Start of MATERIAL PROVIDED
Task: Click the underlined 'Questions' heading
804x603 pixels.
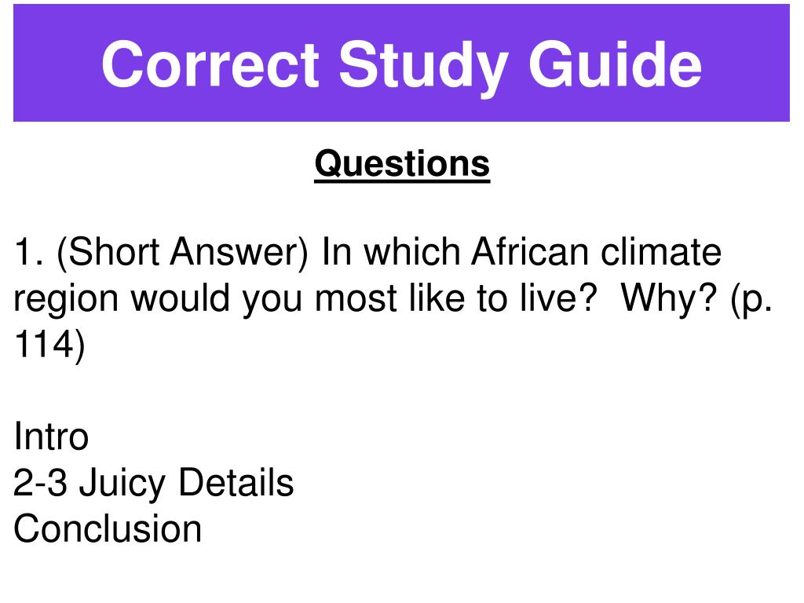Action: [x=403, y=165]
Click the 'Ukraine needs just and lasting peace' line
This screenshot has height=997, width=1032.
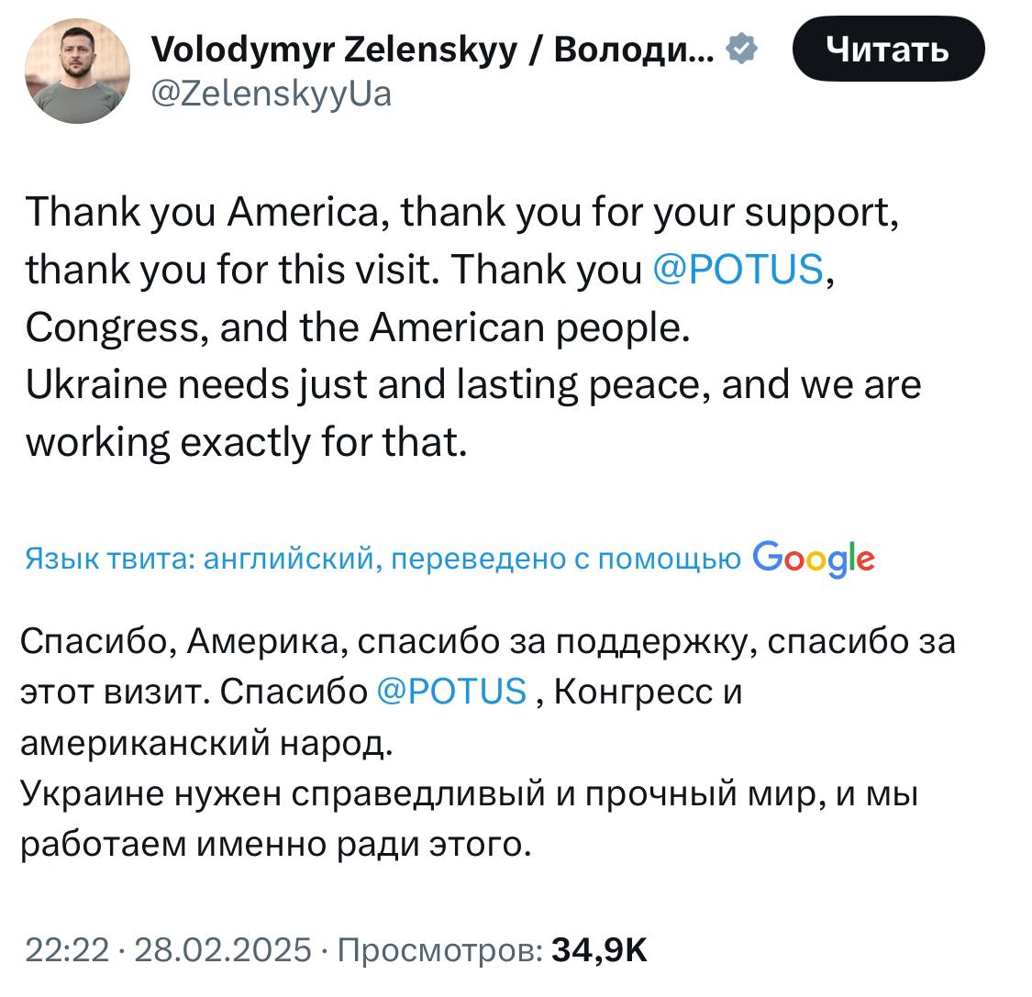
End of MATERIAL PROVIDED
WHAT YOU NEED TO DO: Every line of the entries above that contains the word "Click" must be tallied, and the number alone reported.

RESPONSE TO THIS TASK: 2